La seule chose que je regrette, c’est de ne plus pouvoir
casser le bungalow de Palavas. Sinon, je refoncerais tête baissée. Même mes
erreurs m’ont beaucoup apporté, je recommencerai sans hésiter. Plus d’argent
n’aurait pas forgé mon expérience et n’aurait donc pas fait celui que je suis
aujourd’hui. Car grâce au bmx, j’existe, je m’exprime, je suis quelqu’un :
je fais du bmx donc je suis… Tout l’or du monde n’offre pas forcément cette
notion d’existence, au contraire, c’est la galère qui m’a tout appris.
Arrives-tu à
imaginer ta vie sans avoir connu le bmx en fait ?
Je pense que le bmx m’a sauvé de beaucoup de chose, comme
la délinquance, la timidité. Je n’arrive vraiment pas du tout à imaginer ma vie
sans le bmx. Tous mes souvenirs sont liés au bmx. Je dois lui tout et j’espère
pouvoir en être reconnaissant.
Quel est ton
but ?
Boucler la boucle puis acheter une grande maison en
Provence pour ma famille. Et, surtout, ouvrir un bar et être barman…
Messages
Toutes mes réponses sont
remplies de messages.

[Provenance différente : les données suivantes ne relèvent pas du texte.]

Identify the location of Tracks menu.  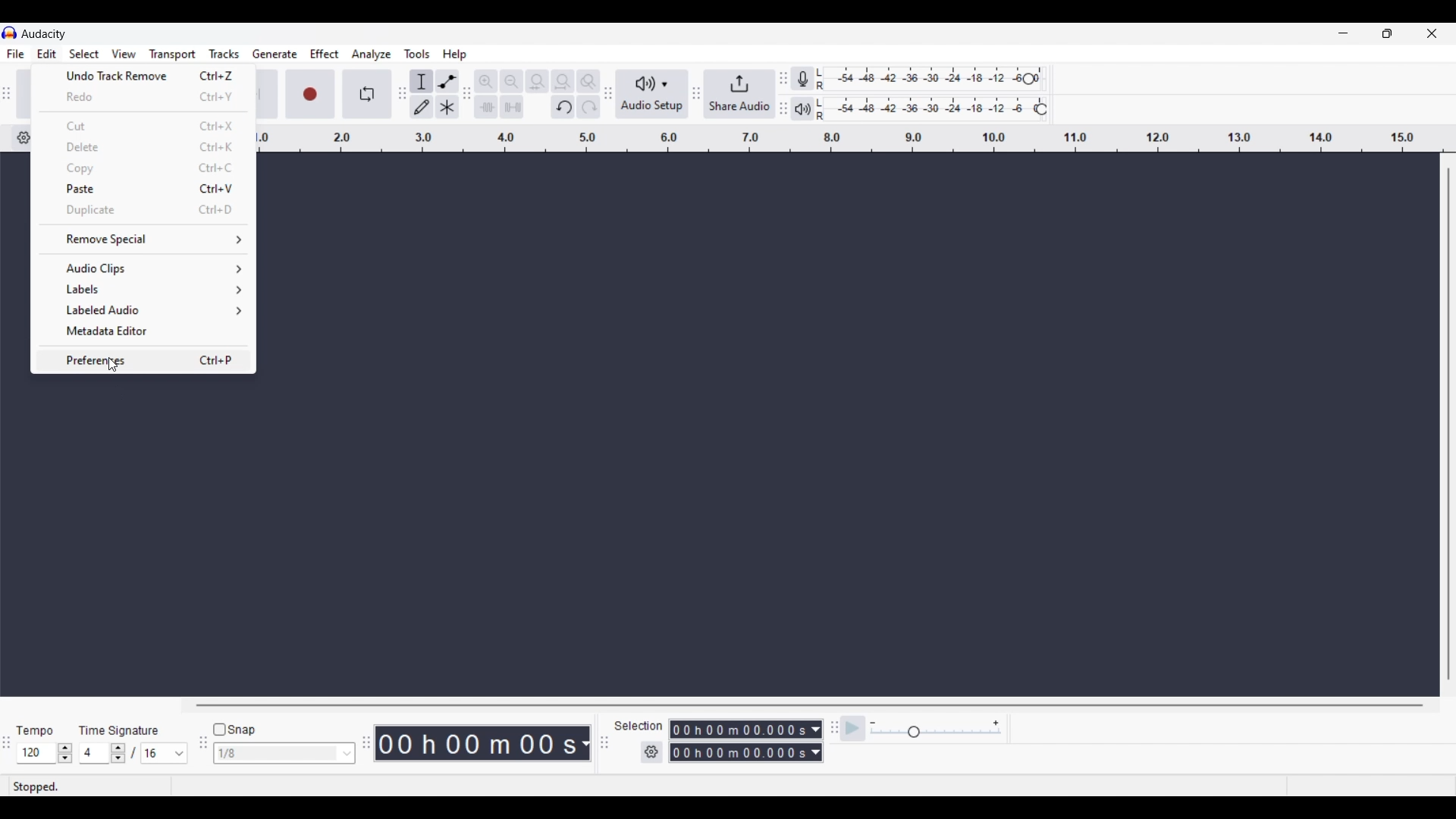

Néanmoins, toutes les personnes qui ont voulu me faire du
mal se retournent aujourd’hui dans leurs tombes : la nature fait très bien
les choses, méfiez-vous !
Peace and love…
Remerciements
Tous les bmx riders, tous ceux que j’ai croisé dans ma
vie, mes amis, mes ennemis qui me font avancer, ma famille qui a besoin de moi,
toute l’équipe de Cream, Manu Sanz, Daniel, David, Artzone, Bérengère, Van
Hanja, Antoine, le crew Kustom Culture, les Mexicos, en particulier Lotfi, les
Twenty : Alex et Tonton, Vans, Carhartt, Wethepeople, Quamen, les
Marseillais : William et le Yo, les Coste bros, Nadir et ma future femme
Diane sans oublier Babette qui ronfle… Merci à tous.